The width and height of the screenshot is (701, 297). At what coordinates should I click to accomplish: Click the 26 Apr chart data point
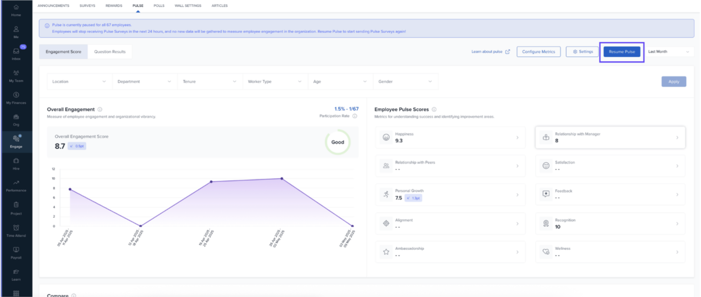(x=282, y=179)
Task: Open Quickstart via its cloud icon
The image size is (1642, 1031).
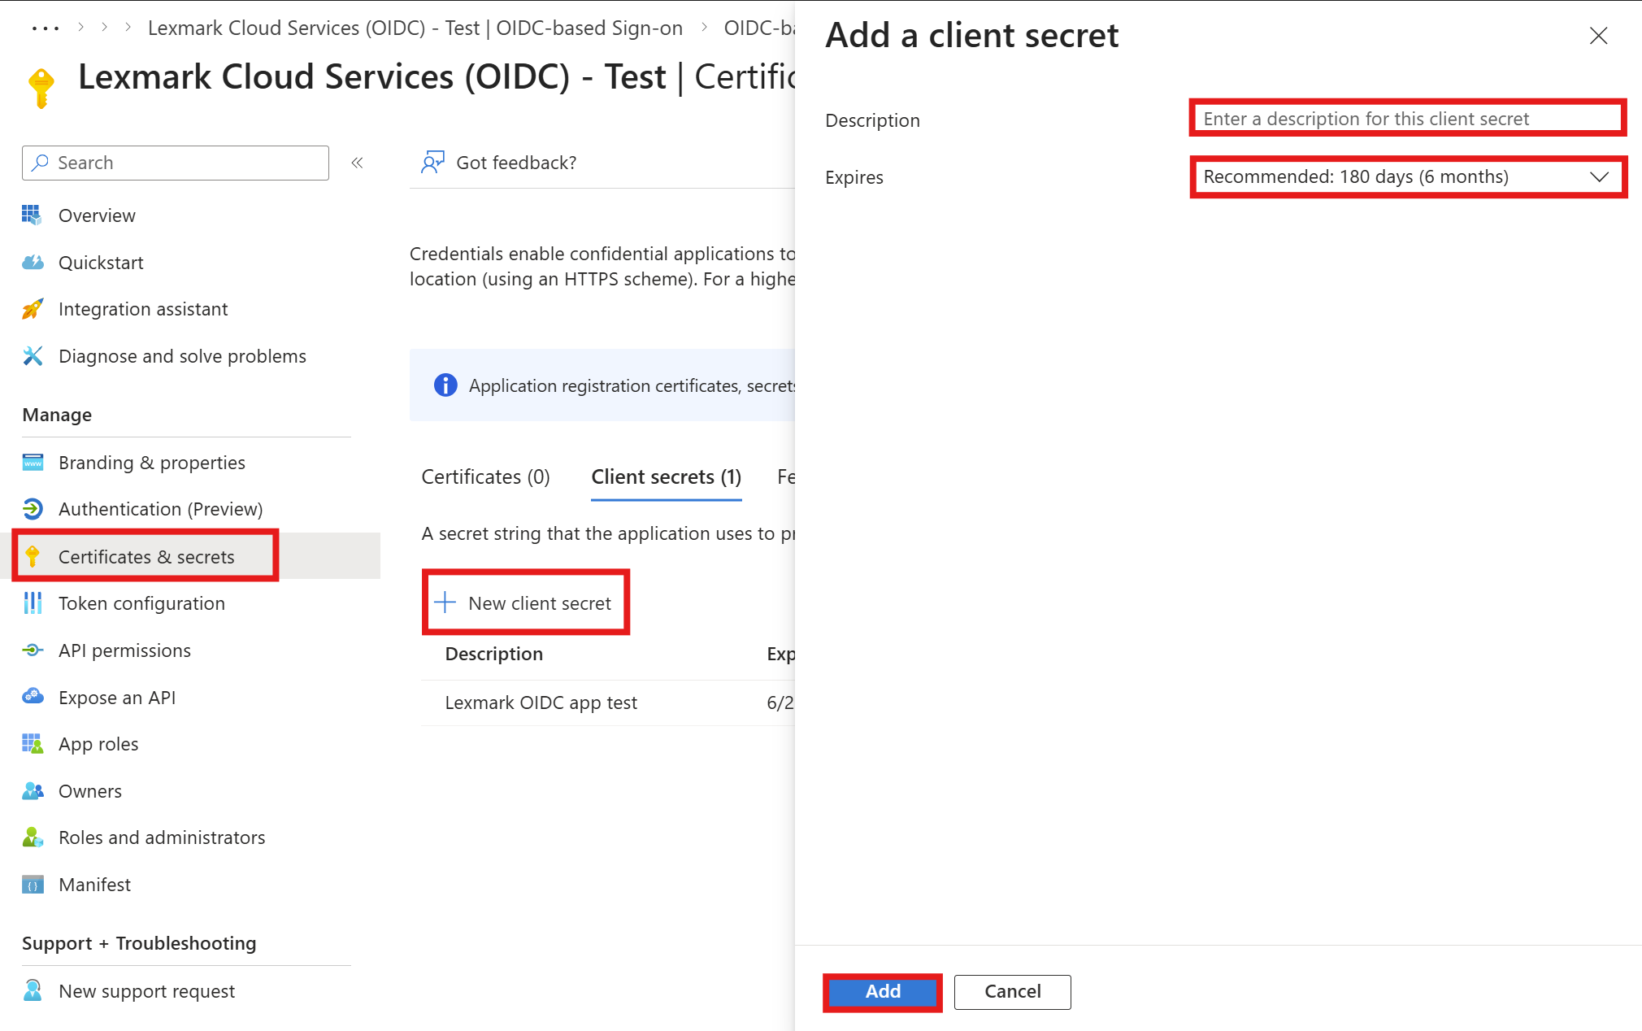Action: [x=33, y=263]
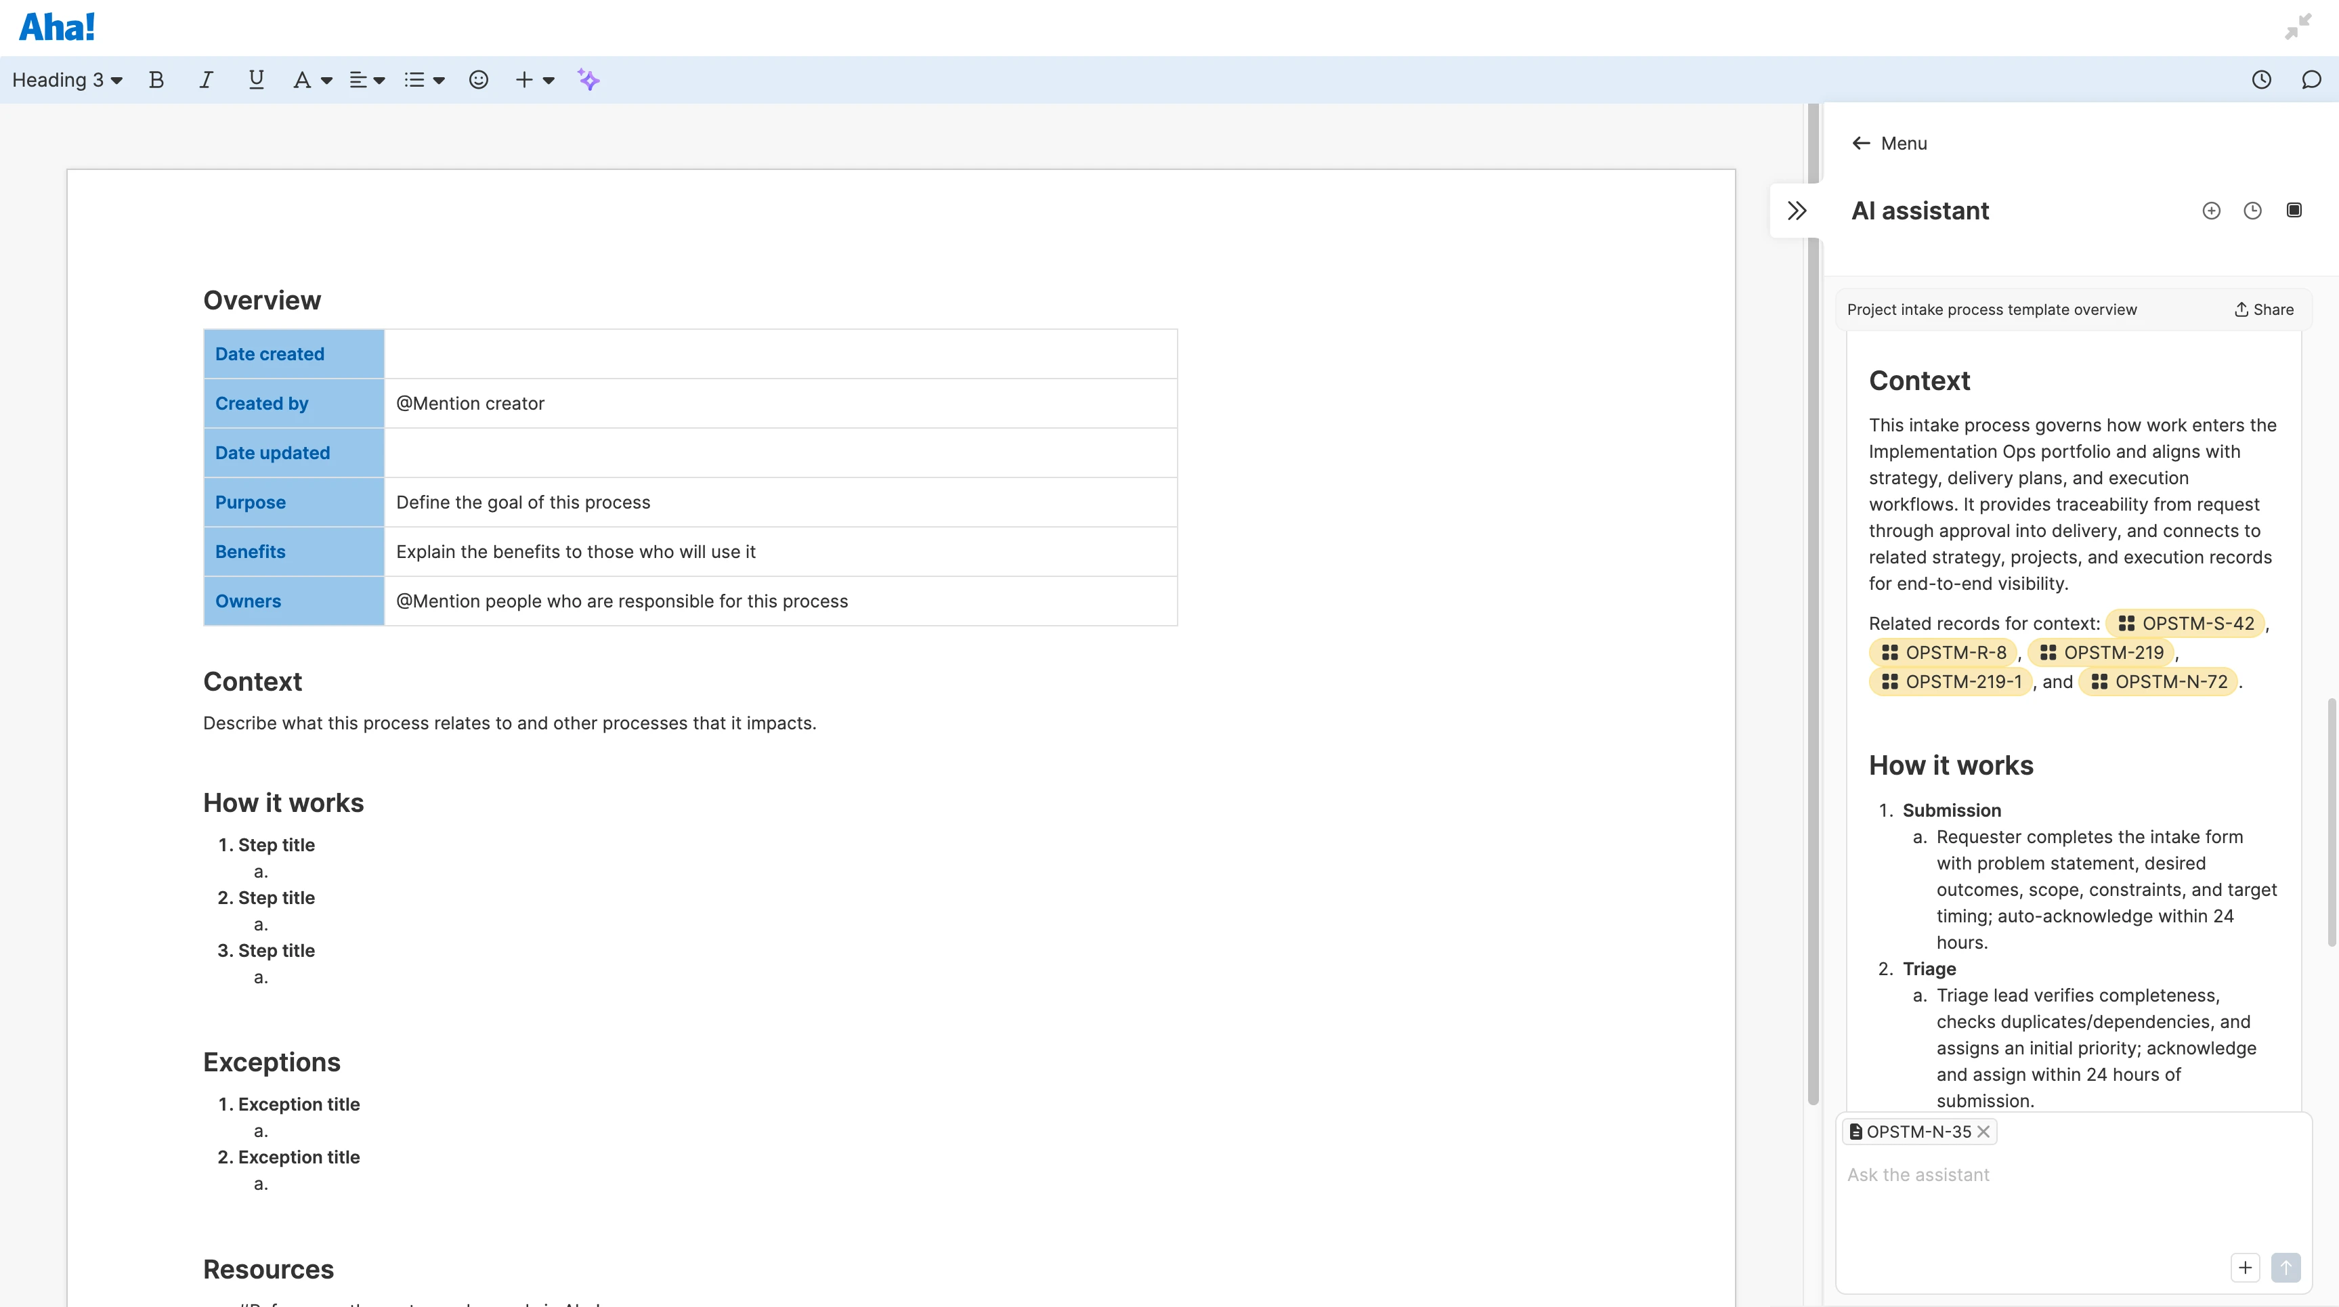Start a new AI assistant chat with plus icon
Screen dimensions: 2339x1307
2211,210
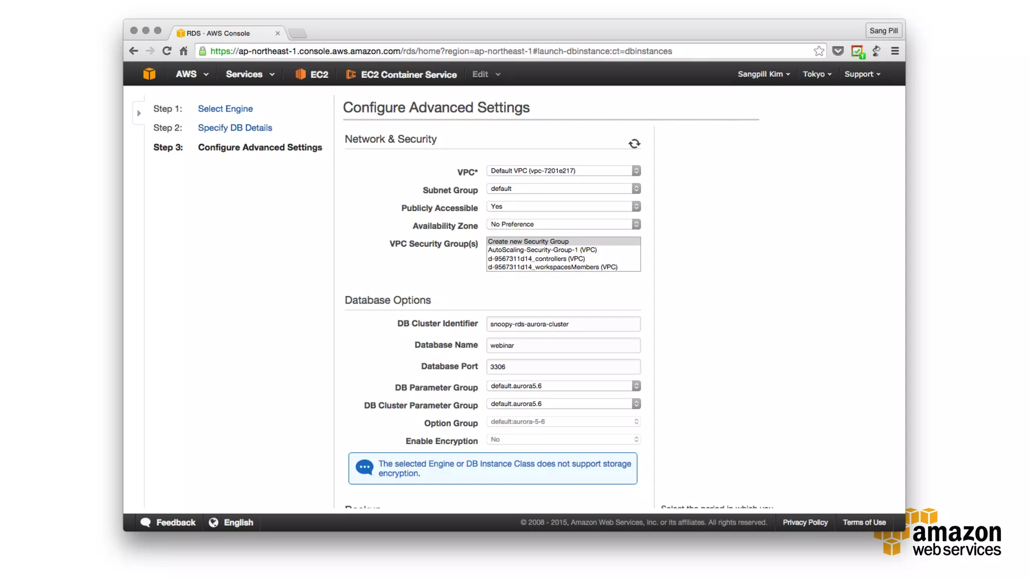1029x579 pixels.
Task: Open the DB Parameter Group dropdown
Action: 563,386
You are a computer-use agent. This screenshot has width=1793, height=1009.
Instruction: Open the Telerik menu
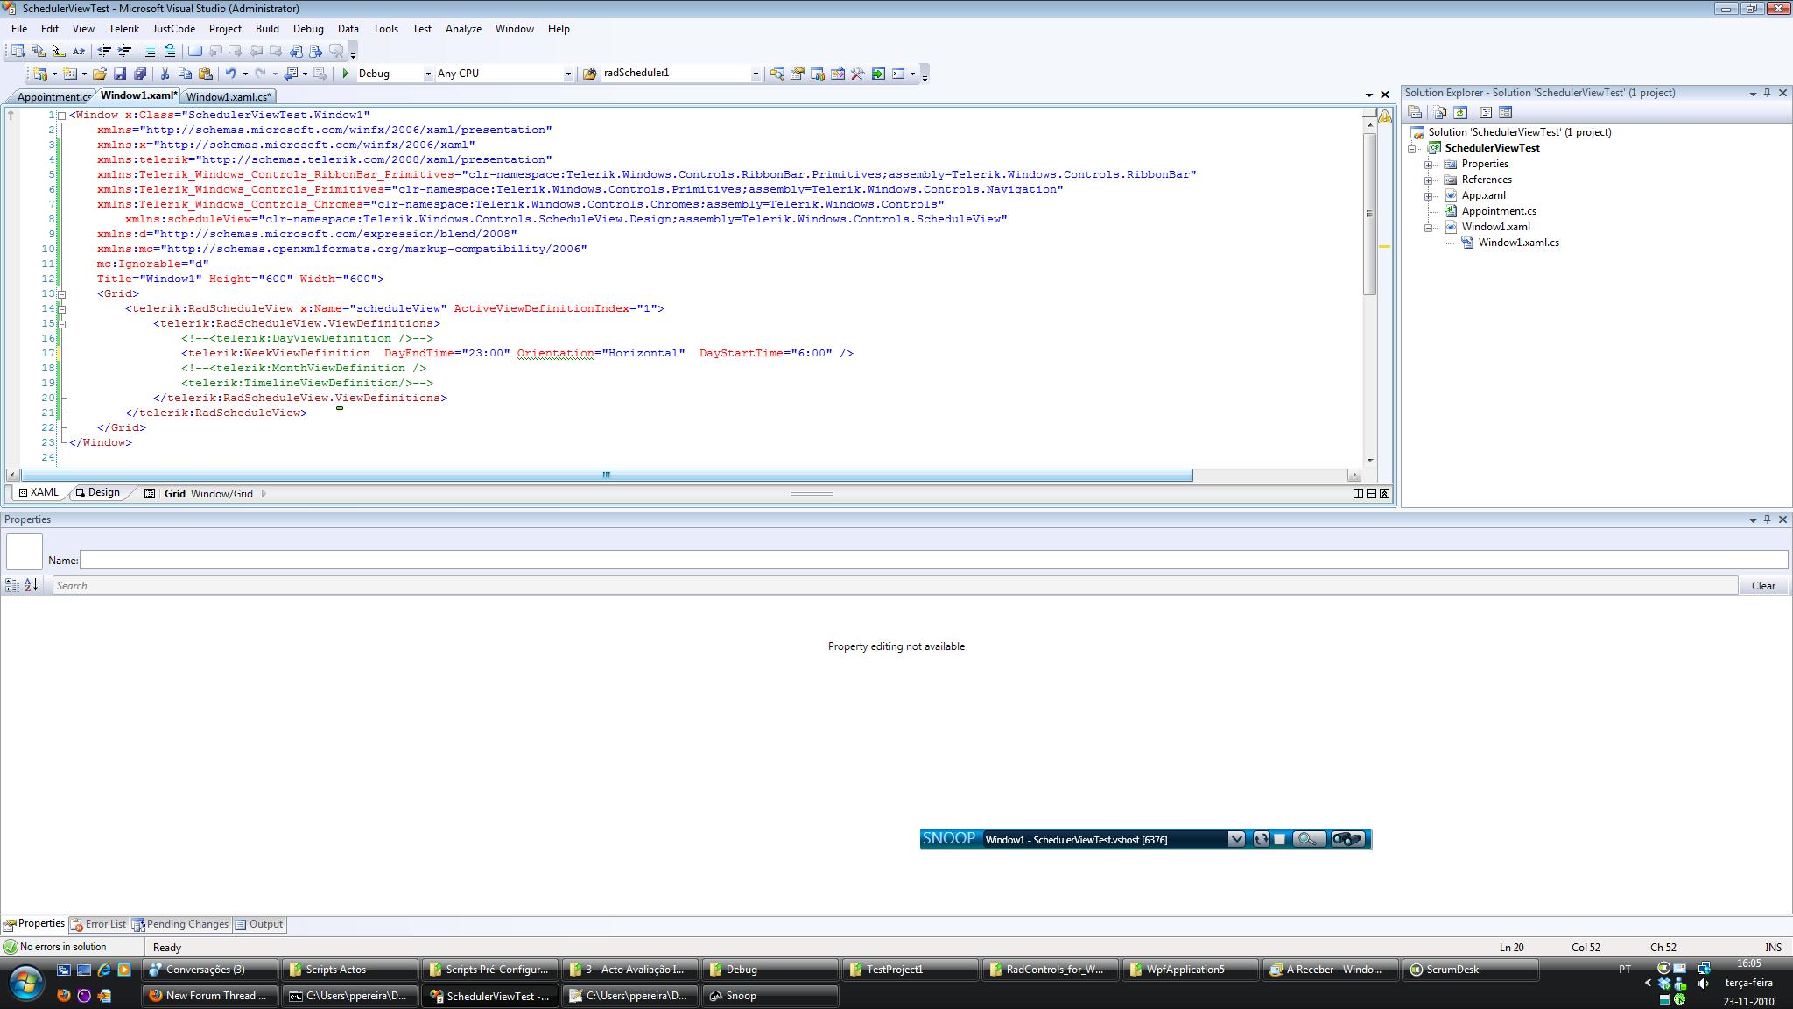(123, 29)
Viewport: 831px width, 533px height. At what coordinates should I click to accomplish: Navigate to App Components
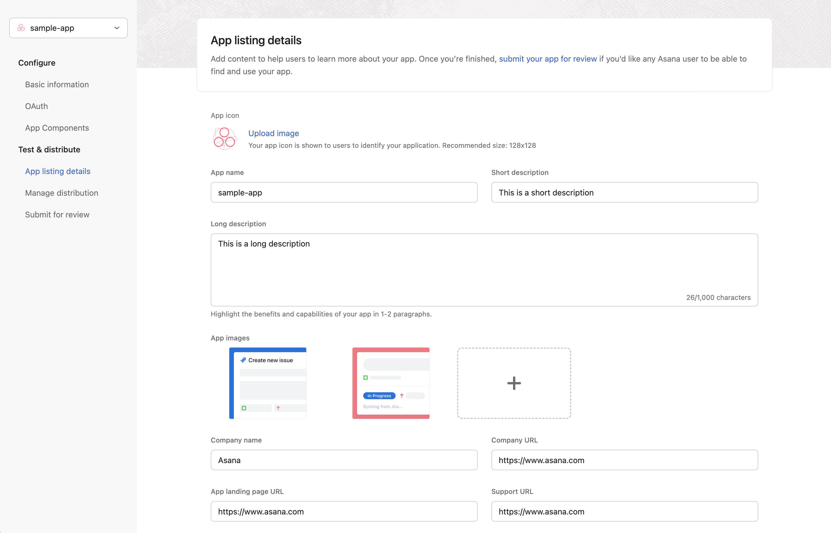point(57,128)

-=-=-

Exercise description
Your task is to reproduce exactly the lines from the one with "Task: Open Quickstart via its cloud icon" to the end of the material, both included, with the pictures left out.

Written solution
Task: Open Quickstart via its cloud icon
The image size is (1642, 1031).
Action: [x=33, y=263]
Start a new AI assistant chat with plus icon
Screen dimensions: 2339x1307
2211,210
1029x579 pixels.
Task: Open the DB Parameter Group dropdown
Action: 563,386
You are a computer-use agent. This screenshot has width=1793, height=1009.
Instruction: Open the Telerik menu
(123, 29)
Viewport: 831px width, 533px height. At what coordinates should I click to accomplish: Navigate to App Components
point(57,128)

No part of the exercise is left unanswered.